#### [What this task involves]
Take the data below and filter it for lines containing the word "agent"; show each line found.
Segment Start: Input for this task
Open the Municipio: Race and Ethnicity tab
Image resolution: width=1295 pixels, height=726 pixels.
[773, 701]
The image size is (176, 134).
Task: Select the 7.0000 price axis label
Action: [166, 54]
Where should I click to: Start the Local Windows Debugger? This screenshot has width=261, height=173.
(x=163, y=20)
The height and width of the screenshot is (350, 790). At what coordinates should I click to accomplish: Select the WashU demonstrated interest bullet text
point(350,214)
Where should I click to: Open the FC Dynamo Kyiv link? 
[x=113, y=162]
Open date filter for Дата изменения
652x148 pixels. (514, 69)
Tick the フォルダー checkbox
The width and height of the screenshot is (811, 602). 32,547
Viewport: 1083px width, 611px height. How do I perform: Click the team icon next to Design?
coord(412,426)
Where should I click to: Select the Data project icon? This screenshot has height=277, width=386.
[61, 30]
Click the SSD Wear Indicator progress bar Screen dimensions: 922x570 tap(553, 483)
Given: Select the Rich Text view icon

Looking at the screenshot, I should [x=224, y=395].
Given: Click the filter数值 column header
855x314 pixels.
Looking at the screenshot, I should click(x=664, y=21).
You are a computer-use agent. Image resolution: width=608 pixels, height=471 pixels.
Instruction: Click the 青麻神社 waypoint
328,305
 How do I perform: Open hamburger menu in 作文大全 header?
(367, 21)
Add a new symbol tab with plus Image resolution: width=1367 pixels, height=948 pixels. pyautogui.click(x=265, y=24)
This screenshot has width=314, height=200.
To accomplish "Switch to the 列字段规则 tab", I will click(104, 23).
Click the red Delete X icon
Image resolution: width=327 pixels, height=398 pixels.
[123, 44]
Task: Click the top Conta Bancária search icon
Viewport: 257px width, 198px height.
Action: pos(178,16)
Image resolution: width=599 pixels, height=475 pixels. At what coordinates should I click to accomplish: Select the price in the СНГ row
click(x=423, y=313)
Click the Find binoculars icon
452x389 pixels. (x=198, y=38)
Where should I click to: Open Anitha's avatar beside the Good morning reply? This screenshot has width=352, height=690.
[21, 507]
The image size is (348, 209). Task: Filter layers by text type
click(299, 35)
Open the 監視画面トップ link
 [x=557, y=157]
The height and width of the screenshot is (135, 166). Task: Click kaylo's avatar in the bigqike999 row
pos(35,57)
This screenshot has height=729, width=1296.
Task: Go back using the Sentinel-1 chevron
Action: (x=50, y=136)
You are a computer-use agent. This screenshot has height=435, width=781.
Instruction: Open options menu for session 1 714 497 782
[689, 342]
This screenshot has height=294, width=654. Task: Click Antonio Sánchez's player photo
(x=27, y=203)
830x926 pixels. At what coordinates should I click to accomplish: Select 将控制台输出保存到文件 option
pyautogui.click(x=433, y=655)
Segment End: Input for this task
#### [Reply to the task]
You are a computer-use agent. Image resolution: width=608 pixels, height=471 pixels.
You are a computer-use agent. This screenshot has height=435, width=781.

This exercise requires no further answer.